6. Low-fat or fat-free means low calories.
Even though a gram of fat contains 9 calories and a gram of protein or carbohydrate only contains 4 calories, don't assume all low-fat and fat-free foods are low in calories. Many low-fat and fat-free foods are actually high in calories because sugar and refined starches have been added to them to make up for the lost fat. Don't just check the fat content of your food, also look at the number of calories.
7. Certain foods can burn fat.
This is one of those diet myths that comes and goes. There are some foods, such as fibrous vegetables and lean proteins, that have a high thermic effect and a low calorie density. This means that a lot of the calories in these foods are burned off during digestion. But there are no foods that can burn fat from your body.
8. Brown color equals whole grain.
Just because a food is brown in color doesn't mean it contains whole grain. You need to look on the label to see if "whole wheat" or "whole grain" is one of the listed ingredients.
9. Skim and low-fat milk have less calcium than whole milk.

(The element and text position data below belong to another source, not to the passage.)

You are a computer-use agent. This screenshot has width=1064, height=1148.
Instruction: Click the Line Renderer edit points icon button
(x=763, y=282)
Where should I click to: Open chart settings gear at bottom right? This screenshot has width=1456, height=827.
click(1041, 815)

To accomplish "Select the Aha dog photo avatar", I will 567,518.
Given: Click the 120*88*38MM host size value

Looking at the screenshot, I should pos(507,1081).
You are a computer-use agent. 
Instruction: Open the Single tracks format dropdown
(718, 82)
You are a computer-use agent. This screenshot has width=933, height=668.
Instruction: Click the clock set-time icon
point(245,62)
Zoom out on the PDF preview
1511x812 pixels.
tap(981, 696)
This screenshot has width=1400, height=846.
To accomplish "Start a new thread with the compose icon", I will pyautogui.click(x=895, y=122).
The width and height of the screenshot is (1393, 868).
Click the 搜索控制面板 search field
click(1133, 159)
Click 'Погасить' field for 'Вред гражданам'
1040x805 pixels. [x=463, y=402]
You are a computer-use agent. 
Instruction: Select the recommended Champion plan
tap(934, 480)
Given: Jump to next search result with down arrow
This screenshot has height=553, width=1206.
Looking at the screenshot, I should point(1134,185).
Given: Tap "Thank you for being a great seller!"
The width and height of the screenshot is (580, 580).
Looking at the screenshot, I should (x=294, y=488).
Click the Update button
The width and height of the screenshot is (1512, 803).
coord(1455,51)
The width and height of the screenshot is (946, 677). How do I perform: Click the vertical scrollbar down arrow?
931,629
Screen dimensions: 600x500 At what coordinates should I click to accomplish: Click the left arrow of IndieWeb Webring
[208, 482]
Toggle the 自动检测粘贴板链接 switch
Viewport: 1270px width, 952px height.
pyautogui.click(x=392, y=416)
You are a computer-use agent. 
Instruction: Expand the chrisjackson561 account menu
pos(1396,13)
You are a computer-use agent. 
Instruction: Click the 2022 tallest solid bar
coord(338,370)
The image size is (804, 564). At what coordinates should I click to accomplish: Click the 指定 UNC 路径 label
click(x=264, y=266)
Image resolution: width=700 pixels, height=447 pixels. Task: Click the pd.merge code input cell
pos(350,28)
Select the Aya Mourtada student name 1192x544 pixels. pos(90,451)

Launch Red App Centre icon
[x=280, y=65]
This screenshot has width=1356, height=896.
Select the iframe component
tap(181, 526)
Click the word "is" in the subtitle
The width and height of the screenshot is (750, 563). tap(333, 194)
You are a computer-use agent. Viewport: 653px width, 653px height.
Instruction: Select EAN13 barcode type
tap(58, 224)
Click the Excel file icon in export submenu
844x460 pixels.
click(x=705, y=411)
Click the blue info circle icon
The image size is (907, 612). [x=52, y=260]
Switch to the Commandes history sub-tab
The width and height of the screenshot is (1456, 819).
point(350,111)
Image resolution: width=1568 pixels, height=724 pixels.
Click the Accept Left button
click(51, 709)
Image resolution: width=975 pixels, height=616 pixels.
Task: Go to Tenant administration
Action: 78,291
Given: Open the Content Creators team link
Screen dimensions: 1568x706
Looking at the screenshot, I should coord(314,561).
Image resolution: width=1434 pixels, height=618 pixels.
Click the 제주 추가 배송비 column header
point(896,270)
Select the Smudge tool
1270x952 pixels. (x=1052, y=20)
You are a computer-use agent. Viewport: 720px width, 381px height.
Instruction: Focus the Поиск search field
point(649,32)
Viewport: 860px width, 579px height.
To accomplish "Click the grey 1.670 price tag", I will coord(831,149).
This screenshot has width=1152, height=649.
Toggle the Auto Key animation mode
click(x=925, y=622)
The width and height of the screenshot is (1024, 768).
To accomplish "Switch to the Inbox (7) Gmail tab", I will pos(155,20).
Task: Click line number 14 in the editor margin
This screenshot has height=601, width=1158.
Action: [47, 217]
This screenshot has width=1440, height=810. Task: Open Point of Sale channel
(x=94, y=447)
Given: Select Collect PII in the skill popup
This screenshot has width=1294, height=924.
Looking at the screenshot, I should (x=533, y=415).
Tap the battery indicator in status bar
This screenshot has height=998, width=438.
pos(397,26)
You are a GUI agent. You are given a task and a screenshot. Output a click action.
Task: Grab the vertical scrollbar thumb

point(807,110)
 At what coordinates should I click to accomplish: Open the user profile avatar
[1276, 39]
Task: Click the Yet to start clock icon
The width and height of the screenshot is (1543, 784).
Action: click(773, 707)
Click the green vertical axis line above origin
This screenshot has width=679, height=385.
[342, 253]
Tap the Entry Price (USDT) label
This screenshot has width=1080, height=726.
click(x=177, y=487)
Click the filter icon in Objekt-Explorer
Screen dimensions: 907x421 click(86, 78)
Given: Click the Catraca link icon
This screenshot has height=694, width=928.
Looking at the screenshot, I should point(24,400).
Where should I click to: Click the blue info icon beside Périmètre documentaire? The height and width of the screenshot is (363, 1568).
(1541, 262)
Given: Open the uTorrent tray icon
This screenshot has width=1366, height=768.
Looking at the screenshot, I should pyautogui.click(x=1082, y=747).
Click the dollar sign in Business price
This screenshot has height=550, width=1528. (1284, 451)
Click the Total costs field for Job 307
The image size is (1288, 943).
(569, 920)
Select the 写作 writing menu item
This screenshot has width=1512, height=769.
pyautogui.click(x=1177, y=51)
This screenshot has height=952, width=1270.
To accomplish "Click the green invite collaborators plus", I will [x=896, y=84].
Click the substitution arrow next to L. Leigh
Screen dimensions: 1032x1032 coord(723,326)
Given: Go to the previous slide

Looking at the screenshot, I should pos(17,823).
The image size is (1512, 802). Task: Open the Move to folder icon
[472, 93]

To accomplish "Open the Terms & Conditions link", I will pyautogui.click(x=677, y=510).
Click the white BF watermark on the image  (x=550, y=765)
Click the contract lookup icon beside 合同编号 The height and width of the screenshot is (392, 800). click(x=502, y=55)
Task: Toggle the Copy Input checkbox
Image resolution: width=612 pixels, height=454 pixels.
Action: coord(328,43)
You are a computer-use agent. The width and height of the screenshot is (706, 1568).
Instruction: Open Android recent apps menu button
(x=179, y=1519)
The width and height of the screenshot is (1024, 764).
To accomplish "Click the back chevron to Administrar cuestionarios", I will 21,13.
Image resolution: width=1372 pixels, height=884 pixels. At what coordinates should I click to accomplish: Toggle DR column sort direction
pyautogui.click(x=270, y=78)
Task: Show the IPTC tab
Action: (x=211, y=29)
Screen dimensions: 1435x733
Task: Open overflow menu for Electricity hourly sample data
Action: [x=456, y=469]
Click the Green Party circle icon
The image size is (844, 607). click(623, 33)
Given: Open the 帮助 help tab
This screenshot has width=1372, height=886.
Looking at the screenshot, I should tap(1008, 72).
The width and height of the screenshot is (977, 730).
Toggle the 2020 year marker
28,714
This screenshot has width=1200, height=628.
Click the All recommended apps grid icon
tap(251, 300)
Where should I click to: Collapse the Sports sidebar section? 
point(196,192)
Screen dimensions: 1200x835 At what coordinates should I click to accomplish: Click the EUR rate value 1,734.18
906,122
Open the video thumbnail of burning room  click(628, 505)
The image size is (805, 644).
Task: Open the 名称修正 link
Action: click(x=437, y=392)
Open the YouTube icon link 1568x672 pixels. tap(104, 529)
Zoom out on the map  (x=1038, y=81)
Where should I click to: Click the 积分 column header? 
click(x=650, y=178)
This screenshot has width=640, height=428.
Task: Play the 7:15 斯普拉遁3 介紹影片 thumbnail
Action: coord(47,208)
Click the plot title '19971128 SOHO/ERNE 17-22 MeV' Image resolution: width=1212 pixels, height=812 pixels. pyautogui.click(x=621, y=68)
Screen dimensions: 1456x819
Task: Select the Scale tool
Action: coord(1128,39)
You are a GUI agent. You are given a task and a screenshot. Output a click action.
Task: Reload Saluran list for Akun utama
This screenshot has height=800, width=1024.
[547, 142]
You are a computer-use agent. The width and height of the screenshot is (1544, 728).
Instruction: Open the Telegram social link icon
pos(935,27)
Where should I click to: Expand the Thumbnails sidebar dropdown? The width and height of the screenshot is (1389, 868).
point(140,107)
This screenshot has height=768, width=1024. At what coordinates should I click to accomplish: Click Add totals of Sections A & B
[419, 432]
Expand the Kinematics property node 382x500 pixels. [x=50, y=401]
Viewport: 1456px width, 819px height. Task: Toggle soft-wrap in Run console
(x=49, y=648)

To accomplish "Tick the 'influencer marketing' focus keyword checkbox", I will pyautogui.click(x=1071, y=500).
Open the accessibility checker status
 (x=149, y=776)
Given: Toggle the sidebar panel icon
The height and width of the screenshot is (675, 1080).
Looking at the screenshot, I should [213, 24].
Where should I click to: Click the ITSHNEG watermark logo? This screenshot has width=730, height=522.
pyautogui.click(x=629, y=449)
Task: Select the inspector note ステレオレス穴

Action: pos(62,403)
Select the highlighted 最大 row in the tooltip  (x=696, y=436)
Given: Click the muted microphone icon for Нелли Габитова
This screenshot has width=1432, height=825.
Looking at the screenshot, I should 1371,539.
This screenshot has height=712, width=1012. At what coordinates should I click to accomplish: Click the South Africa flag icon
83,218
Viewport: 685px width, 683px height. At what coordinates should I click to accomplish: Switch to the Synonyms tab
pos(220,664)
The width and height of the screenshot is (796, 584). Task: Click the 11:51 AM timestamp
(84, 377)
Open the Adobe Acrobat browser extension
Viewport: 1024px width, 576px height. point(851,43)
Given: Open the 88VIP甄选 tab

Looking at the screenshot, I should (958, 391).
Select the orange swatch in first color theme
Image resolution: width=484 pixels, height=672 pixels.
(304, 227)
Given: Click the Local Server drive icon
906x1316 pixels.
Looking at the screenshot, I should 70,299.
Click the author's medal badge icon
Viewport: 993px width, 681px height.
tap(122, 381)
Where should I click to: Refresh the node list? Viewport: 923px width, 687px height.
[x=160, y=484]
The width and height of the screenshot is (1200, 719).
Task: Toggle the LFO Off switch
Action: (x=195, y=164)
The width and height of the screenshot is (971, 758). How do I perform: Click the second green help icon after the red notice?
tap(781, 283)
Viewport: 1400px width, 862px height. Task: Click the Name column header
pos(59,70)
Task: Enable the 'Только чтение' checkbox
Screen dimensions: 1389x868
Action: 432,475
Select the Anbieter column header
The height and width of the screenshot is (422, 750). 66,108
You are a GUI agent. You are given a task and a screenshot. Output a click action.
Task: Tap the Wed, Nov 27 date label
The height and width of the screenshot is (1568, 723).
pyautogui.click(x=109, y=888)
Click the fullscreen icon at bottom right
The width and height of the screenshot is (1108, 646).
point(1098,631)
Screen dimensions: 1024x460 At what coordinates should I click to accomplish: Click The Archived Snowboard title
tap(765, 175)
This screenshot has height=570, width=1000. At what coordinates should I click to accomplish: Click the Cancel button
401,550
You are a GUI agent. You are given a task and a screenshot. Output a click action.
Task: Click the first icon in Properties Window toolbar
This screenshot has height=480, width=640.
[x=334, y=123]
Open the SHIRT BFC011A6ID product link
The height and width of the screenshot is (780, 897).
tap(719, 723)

Skim and low-fat milk actually have more calcium than whole milk because the calcium is in the watery part of the milk, not the creamy part.
10. Diet sodas help you lose weight.
Not necessarily. Even though diet sodas contain little or no calories, recent research strongly suggests that the artificial sweeteners in diet sodas may actually increase your appetite.
In conclusion, don't be fooled by any of these diet myths. Rely on proven information to help you meet your health and fitness goals.